THE TEST OF TIME is a human tale about a fictional woman possessing no less emotion than a real-life person living through the decades of the 30s to the 70s.

    This faux biography follows the literary tradition of extracting the essence—the charm and drama, the historical and philosophical meaning—of the character’s life. Four themes weave through this work:

War—Three generations of a family are caught up in the philosophical arguments for and against The Great War, World War II and Vietnam. 

	Marriage—Under the duress of wartime, Betty’s father and then Betty jump into hasty marriages only to witness the moral decay of their respective spouses.

	Birth—Betty’s real mother gives her up to the socially-prominent wife of her father.

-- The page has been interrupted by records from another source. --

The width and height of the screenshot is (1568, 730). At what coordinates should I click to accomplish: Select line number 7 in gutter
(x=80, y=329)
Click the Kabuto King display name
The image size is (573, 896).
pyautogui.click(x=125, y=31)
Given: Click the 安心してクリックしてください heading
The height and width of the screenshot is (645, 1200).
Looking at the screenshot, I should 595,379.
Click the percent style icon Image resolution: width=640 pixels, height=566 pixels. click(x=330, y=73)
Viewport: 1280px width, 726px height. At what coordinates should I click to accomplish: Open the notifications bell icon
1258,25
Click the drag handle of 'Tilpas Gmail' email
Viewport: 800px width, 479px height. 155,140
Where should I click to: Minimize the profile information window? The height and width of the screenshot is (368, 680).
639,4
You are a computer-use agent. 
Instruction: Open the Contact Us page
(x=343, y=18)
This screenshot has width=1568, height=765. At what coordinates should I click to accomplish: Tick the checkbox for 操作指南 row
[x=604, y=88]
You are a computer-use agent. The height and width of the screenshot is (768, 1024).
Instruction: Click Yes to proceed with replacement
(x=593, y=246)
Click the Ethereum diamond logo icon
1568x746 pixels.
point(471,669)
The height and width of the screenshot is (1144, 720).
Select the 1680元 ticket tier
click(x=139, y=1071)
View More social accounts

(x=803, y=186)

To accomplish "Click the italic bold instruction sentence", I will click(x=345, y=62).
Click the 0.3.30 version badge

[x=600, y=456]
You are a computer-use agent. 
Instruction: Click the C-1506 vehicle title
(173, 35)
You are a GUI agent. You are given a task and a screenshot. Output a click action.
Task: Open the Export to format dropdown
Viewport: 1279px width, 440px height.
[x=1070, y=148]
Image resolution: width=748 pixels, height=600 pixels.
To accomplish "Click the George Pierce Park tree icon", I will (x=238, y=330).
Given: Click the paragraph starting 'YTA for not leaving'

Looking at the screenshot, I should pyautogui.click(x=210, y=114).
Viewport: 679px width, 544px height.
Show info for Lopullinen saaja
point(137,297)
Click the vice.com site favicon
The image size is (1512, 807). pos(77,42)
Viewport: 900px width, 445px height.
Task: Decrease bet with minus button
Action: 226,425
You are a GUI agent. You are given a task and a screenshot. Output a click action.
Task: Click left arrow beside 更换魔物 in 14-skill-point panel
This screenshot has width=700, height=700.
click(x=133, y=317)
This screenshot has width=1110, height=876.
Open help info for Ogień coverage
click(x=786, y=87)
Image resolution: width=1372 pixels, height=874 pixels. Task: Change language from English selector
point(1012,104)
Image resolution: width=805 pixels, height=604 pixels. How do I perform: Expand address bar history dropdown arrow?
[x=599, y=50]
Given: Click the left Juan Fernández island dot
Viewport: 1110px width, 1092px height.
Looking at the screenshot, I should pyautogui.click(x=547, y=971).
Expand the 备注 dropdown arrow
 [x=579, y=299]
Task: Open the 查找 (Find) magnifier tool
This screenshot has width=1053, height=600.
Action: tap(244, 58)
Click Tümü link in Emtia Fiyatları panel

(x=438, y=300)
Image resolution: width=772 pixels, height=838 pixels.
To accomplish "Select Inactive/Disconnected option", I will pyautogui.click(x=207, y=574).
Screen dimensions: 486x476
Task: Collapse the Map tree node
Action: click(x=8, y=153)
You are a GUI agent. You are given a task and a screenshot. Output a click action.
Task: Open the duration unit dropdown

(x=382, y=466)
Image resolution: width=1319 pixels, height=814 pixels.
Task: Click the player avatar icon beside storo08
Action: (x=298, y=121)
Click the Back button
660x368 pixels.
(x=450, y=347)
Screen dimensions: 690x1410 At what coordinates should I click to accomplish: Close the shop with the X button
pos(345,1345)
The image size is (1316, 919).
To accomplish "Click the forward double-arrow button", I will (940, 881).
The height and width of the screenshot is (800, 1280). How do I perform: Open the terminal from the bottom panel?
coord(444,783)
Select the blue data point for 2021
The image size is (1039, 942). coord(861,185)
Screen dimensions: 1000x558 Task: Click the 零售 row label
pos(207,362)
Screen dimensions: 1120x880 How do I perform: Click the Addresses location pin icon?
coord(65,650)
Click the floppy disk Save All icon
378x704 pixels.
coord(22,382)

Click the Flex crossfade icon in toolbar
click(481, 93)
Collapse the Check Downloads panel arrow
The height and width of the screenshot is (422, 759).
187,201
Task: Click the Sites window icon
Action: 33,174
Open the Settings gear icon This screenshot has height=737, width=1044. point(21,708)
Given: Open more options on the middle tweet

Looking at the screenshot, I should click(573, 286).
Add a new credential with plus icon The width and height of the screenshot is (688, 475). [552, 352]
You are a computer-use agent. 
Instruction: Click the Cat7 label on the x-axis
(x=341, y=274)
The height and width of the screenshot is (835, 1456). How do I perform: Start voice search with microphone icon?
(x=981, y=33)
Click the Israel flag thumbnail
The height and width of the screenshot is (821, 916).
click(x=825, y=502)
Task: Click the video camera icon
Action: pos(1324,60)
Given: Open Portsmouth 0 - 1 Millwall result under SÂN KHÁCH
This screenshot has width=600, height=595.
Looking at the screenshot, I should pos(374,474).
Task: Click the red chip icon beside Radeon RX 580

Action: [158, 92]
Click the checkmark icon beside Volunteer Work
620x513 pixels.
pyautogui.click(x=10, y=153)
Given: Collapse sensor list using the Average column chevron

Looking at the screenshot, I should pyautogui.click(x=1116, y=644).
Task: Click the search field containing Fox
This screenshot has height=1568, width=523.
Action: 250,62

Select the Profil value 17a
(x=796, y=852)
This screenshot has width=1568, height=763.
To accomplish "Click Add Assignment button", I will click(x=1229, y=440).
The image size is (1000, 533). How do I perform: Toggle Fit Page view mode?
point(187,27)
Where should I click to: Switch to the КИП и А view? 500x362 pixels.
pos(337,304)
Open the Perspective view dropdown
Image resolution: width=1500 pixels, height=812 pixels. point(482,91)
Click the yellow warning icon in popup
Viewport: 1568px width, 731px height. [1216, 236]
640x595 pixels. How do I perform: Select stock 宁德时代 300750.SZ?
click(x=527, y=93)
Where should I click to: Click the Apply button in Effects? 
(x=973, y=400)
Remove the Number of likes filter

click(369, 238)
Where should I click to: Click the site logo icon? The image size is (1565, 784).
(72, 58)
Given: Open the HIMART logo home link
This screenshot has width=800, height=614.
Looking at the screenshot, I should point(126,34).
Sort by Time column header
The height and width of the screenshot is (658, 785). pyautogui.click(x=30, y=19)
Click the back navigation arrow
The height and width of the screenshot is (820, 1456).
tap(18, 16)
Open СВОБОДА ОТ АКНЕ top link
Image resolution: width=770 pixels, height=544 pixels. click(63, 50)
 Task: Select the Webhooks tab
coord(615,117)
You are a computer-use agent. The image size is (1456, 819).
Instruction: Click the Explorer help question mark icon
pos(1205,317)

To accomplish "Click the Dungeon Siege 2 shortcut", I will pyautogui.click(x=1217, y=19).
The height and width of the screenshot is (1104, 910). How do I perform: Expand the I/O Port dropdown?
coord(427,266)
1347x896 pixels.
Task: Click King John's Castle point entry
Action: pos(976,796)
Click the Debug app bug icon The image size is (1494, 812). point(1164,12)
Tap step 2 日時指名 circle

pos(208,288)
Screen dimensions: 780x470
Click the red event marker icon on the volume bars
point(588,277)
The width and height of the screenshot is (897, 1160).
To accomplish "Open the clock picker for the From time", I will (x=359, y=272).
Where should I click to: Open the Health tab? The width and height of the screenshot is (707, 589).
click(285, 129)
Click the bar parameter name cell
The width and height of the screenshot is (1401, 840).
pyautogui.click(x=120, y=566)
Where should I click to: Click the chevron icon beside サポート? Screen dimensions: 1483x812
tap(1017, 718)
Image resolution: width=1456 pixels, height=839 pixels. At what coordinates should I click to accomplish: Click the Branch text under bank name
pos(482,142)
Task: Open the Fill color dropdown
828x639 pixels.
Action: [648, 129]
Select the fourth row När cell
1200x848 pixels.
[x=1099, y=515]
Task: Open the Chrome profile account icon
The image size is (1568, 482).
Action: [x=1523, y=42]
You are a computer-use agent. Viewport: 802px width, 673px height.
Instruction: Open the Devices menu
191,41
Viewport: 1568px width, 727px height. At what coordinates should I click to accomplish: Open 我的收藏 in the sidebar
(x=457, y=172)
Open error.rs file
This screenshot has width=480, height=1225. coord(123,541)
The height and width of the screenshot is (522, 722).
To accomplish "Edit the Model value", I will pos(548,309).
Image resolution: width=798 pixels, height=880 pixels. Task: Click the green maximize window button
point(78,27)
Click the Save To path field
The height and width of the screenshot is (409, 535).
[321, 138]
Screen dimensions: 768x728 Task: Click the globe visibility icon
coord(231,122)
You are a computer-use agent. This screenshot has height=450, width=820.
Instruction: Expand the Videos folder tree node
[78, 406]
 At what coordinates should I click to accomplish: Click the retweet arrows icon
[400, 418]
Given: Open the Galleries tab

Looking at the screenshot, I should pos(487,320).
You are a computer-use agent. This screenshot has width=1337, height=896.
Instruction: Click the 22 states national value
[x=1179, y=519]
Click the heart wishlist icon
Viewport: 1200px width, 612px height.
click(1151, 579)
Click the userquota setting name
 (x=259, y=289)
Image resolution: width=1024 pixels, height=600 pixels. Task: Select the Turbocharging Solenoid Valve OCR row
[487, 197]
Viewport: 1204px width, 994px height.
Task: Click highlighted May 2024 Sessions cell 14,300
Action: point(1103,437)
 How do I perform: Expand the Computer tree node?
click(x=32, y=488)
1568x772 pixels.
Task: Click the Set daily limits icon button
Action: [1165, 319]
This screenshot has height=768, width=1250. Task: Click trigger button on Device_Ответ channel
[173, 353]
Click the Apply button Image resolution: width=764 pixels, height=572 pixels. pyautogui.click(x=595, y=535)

Repeating this birth-mother role for her English lover, Betty feels torn between a perceived obligation to her aging father and her own moral obligation. 
	Money—Betty’s father’s inventiveness and her deportment challenge the envelope of business ethics. 

    The protagonist Betty Tillerman joins the WACS in World War II, has a hasty wartime marriage, becomes a post-war mother, pursues a business career of raising horses and has a love affair at the age of 50. Add to that storyline an intriguing plot that prods the politically correct family image.

A Faux Biography More Gripping than a Who’s Who

After reviewing The Landscape of Time by Lois Foyt and Jon Foyt, I searched for their previous six novels. The Test of Time caught my reading eye and my initiation into their fan club. 

The Test of Time is a poignant story about a woman living through the decades of the 30s to the 70s. The novel chronicles the life of a Cleveland socialite named Betty Tillerman, who at the age of 21 drops out of Oberlin College and joins the WACs in 1942, becomes an officer and goes into North Africa with her anti-aircraft team as part of Patton’s Army and then into France with her battalion of women soldiers right after D-Day. In an impulsive moment she has secretly married her anti-aircraft captain-instructor during her training at Fort Knox. He goes off to the Pacific and spends the war in a Japanese POW Camp, returning mentally wounded, complicating her post-war life until her powerful father takes matters into his own hands. 

The authors have a past association with Dan Wakefield, the author whose novels found their way to Hollywood—Starting Over with Burt Reynolds and Going All The Way with Ben Affleck. The Foyts attended the same high school in Indianapolis and that’s why I liken their writing to Wakefield’s style. It’s crisp, insightful and well researched. 

Re-reading The Test of Time because I didn’t want to overlook the symbolism, the nuances and the irony, I wanted my colleagues at Millennium News to read the novel so that together we could discuss, debate and delight in the ideas presented by Lois Foyt and Jon Foyt.